[Dataset entries]
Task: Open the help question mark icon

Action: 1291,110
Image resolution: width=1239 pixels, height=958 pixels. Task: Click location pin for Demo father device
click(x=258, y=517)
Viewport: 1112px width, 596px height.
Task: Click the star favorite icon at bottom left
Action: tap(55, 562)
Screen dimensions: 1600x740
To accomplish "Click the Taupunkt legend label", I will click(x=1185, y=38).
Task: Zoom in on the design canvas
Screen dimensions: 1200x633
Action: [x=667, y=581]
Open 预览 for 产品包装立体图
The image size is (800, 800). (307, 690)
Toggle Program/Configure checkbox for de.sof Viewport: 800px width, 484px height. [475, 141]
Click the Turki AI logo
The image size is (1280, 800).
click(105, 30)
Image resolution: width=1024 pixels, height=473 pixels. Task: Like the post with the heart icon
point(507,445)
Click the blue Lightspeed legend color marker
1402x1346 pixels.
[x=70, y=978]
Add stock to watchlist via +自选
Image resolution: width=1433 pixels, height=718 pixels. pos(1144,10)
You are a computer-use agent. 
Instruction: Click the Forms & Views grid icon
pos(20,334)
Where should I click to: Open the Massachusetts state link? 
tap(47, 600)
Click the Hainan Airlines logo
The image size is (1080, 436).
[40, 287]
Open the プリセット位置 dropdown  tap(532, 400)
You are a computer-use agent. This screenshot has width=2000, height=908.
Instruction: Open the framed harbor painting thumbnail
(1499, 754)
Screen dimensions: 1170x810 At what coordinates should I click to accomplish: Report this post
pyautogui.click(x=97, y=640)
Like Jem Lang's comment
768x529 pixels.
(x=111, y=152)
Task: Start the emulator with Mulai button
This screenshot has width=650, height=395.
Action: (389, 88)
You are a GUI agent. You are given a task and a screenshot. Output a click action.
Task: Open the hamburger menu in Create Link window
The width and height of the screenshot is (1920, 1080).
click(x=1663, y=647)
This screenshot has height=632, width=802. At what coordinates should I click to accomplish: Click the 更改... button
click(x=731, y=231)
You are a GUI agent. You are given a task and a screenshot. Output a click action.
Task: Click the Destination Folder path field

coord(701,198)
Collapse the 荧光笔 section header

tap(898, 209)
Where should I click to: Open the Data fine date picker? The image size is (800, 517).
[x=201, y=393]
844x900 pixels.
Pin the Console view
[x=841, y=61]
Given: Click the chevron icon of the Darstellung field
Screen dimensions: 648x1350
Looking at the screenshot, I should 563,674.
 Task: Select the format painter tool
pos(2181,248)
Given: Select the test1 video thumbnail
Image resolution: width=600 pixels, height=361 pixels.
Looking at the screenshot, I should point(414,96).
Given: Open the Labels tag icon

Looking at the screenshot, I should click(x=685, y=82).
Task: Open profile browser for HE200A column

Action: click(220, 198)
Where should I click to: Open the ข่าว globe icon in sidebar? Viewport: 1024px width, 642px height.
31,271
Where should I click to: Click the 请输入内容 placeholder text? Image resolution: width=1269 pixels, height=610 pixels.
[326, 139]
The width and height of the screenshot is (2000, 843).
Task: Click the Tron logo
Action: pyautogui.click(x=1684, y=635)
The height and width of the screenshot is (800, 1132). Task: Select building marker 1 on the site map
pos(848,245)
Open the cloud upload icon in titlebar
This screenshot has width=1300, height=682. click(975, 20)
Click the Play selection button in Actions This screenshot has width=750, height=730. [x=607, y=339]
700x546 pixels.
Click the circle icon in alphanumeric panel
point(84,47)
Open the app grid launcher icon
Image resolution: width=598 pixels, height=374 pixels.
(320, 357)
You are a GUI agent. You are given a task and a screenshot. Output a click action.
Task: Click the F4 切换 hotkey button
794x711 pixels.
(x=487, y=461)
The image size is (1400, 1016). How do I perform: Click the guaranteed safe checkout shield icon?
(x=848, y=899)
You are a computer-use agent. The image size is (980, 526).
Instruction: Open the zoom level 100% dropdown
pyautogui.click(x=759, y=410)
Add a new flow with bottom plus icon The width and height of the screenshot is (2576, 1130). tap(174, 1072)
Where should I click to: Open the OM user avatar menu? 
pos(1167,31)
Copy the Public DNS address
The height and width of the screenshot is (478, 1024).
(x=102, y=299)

> **DESCRIPTION OF THE TASK**
Each entry above should be output again, precisely as given.

> **OUTPUT FOR THIS TASK**
Task: Open the help question mark icon

Action: 1291,110
Image resolution: width=1239 pixels, height=958 pixels. Task: Click location pin for Demo father device
click(x=258, y=517)
Viewport: 1112px width, 596px height.
Task: Click the star favorite icon at bottom left
Action: tap(55, 562)
Screen dimensions: 1600x740
To accomplish "Click the Taupunkt legend label", I will click(x=1185, y=38).
Task: Zoom in on the design canvas
Screen dimensions: 1200x633
Action: [x=667, y=581]
Open 预览 for 产品包装立体图
The image size is (800, 800). (307, 690)
Toggle Program/Configure checkbox for de.sof Viewport: 800px width, 484px height. [475, 141]
Click the Turki AI logo
The image size is (1280, 800).
click(105, 30)
Image resolution: width=1024 pixels, height=473 pixels. Task: Like the post with the heart icon
point(507,445)
Click the blue Lightspeed legend color marker
1402x1346 pixels.
[x=70, y=978]
Add stock to watchlist via +自选
Image resolution: width=1433 pixels, height=718 pixels. pos(1144,10)
You are a computer-use agent. 
Instruction: Click the Forms & Views grid icon
pos(20,334)
Where should I click to: Open the Massachusetts state link? 
tap(47, 600)
Click the Hainan Airlines logo
The image size is (1080, 436).
[40, 287]
Open the プリセット位置 dropdown  tap(532, 400)
You are a computer-use agent. This screenshot has width=2000, height=908.
Instruction: Open the framed harbor painting thumbnail
(1499, 754)
Screen dimensions: 1170x810 At what coordinates should I click to accomplish: Report this post
pyautogui.click(x=97, y=640)
Like Jem Lang's comment
768x529 pixels.
(x=111, y=152)
Task: Start the emulator with Mulai button
This screenshot has width=650, height=395.
Action: (389, 88)
You are a GUI agent. You are given a task and a screenshot. Output a click action.
Task: Open the hamburger menu in Create Link window
The width and height of the screenshot is (1920, 1080).
click(x=1663, y=647)
This screenshot has height=632, width=802. At what coordinates should I click to accomplish: Click the 更改... button
click(x=731, y=231)
You are a GUI agent. You are given a task and a screenshot. Output a click action.
Task: Click the Destination Folder path field

coord(701,198)
Collapse the 荧光笔 section header

tap(898, 209)
Where should I click to: Open the Data fine date picker? The image size is (800, 517).
[x=201, y=393]
844x900 pixels.
Pin the Console view
[x=841, y=61]
Given: Click the chevron icon of the Darstellung field
Screen dimensions: 648x1350
Looking at the screenshot, I should 563,674.
 Task: Select the format painter tool
pos(2181,248)
Given: Select the test1 video thumbnail
Image resolution: width=600 pixels, height=361 pixels.
Looking at the screenshot, I should point(414,96).
Given: Open the Labels tag icon

Looking at the screenshot, I should click(x=685, y=82).
Task: Open profile browser for HE200A column

Action: click(220, 198)
Where should I click to: Open the ข่าว globe icon in sidebar? Viewport: 1024px width, 642px height.
31,271
Where should I click to: Click the 请输入内容 placeholder text? Image resolution: width=1269 pixels, height=610 pixels.
[326, 139]
The width and height of the screenshot is (2000, 843).
Task: Click the Tron logo
Action: pyautogui.click(x=1684, y=635)
The height and width of the screenshot is (800, 1132). Task: Select building marker 1 on the site map
pos(848,245)
Open the cloud upload icon in titlebar
This screenshot has width=1300, height=682. click(975, 20)
Click the Play selection button in Actions This screenshot has width=750, height=730. [x=607, y=339]
700x546 pixels.
Click the circle icon in alphanumeric panel
point(84,47)
Open the app grid launcher icon
Image resolution: width=598 pixels, height=374 pixels.
(320, 357)
You are a GUI agent. You are given a task and a screenshot. Output a click action.
Task: Click the F4 切换 hotkey button
794x711 pixels.
(x=487, y=461)
The image size is (1400, 1016). How do I perform: Click the guaranteed safe checkout shield icon?
(x=848, y=899)
You are a computer-use agent. The image size is (980, 526).
Instruction: Open the zoom level 100% dropdown
pyautogui.click(x=759, y=410)
Add a new flow with bottom plus icon The width and height of the screenshot is (2576, 1130). tap(174, 1072)
Where should I click to: Open the OM user avatar menu? 
pos(1167,31)
Copy the Public DNS address
The height and width of the screenshot is (478, 1024).
(x=102, y=299)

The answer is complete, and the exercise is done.